Oleh: Muhamad Abduh Negara

(Oleh: Syaikh Yusuf ‘Abdullah Al-Mishri, dalam kitab beliau “Al-Madkhal Li Dirasah As-Sunnah An-Nabawiyyah”)

Rasulullah shallallahu ‘alaihi wa sallam dalam Hadits Shahihayn, dari Ibnu ‘Abbas radhiyallahu ‘anhuma, menyatakan:

لا تسافر امرأة إلا ومعها ذو محرم

Artinya: “Seorang perempuan tidak boleh safar, kecuali bersama mahramnya.”

‘Illah dari larangan ini adalah: kekhawatiran akan keadaan si perempuan saat ia safar sendirian, tanpa suami atau mahram. Pada masa itu, safar hanya menggunakan kendaraan unta, bighal, atau keledai, dan biasanya safar tersebut melewati padang pasir dan daerah yang tak berpenghuni. Jika si perempuan tak mengalami bahaya, tetap saja hal itu kurang pantas dipandang orang.

Namun, jika keadaan telah berubah, sebagaimana di masa kita sekarang, saat safar sudah menggunakan pesawat atau kereta api yang mampu membawa ratusan penumpang, dan tidak ada lagi kekhawatiran terjadinya bahaya saat perempuan safar sendirian, maka safar tanpa mahram pada kondisi ini tak masalah menurut Syariat.
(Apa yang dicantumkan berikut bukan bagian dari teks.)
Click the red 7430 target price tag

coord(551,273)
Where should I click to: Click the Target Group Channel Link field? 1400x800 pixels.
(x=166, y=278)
Juga tak dianggap menyelisihi Hadits di atas.

Bahkan pemahaman ini didukung oleh Hadits ‘Adi bin Hatim radhiyallahu ‘anhu secara marfu’, yang diriwayatkan oleh Al-Bukhari:

فإن طالت بك حياة لترين الظعينة ترتحل من الحيرة حتى تطوف بالكعبة لا تخاف أحدا إلا الله

Artinya: “Jika usiamu panjang, engkau akan melihat seorang perempuan (tanpa mahram) melakukan perjalanan dari Hirah hingga thawaf di Ka’bah, ia tidak takut apapun kecuali Allah.”

Hadits ini disampaikan Nabi berkaitan dengan pujian atas kejayaan Islam, berkibarnya panji Islam di segenap penjuru bumi, dan tersebarnya keamanan di muka bumi. Dan itu menunjukkan bolehnya seorang perempuan safar tanpa mahram. Dan istidlal ini yang digunakan oleh Ibnu Hazm.
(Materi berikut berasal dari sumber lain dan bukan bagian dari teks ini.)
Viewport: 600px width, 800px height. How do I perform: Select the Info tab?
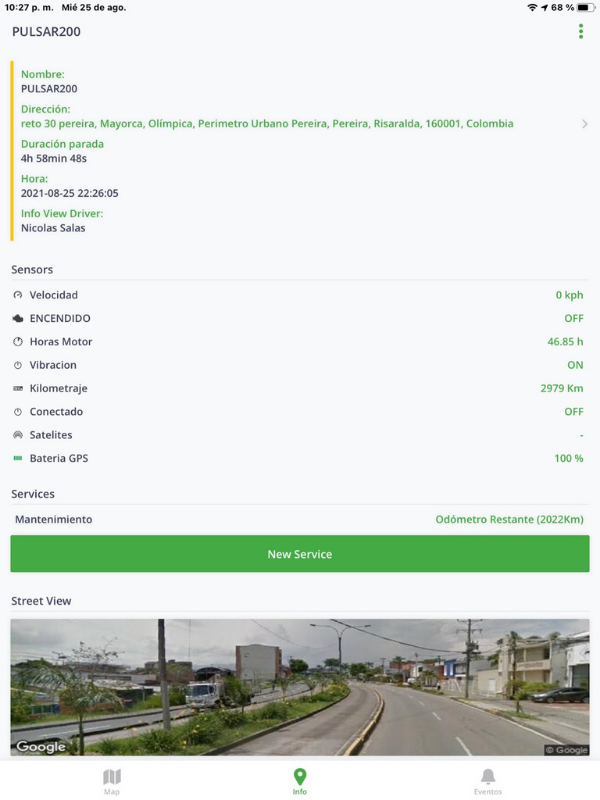299,781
Karena itu, tidak mengherankan jika sebagian aimmah (para ulama mujtahidin) membolehkan perempuan berhaji tanpa diikuti mahram dan suami, jika ia bersama para perempuan yang terpercaya, atau bersama rombongan yang aman. Haji seperti inilah yang ditunjukkan oleh ‘Aisyah dan ummahatul mu’minin lainnya, di masa ‘Umar. Tidak ada mahram yang menemani mereka. Yang menemani mereka hanyalah ‘Utsman bin ‘Affan dan ‘Abdurrahman bin ‘Auf. Semoga Allah meridhai mereka semua. (Ini diriwayatkan oleh Al-Bukhari).

Bahkan sebagian ulama menyatakan, ia cukup ditemani seorang perempuan yang terpercaya.

Sebagian lagi menyatakan, ia boleh safar sendirian, jika jalan yang ditempuhnya aman. Pendapat ini yang dishahihkan oleh penulis Al-Muhadzdzab dari kalangan Syafi’iyyah.

Ketentuan ini berlaku dalam perjalanan Haji dan ‘Umrah. Namun, sebagian fuqaha Syafi’iyyah memberlakukannya untuk seluruh safar.

Diterjemahkan secara bebas dan disunting seperlunya oleh: Muhammad Abduh Negara

Catatan dari penerjemah:

Persoalan safar tanpa mahram di zaman sekarang, ini merupakan perkara khilafiyyah di kalangan ulama kontemporer. Perbedaan pendapat ini kami hormati tanpa celaan sama sekali.

Hanya saja, kami posting tulisan dari beliau ini, untuk memperkaya wawasan kita dalam memahami Hadits Nabi shallallahu ‘alaihi wa sallam.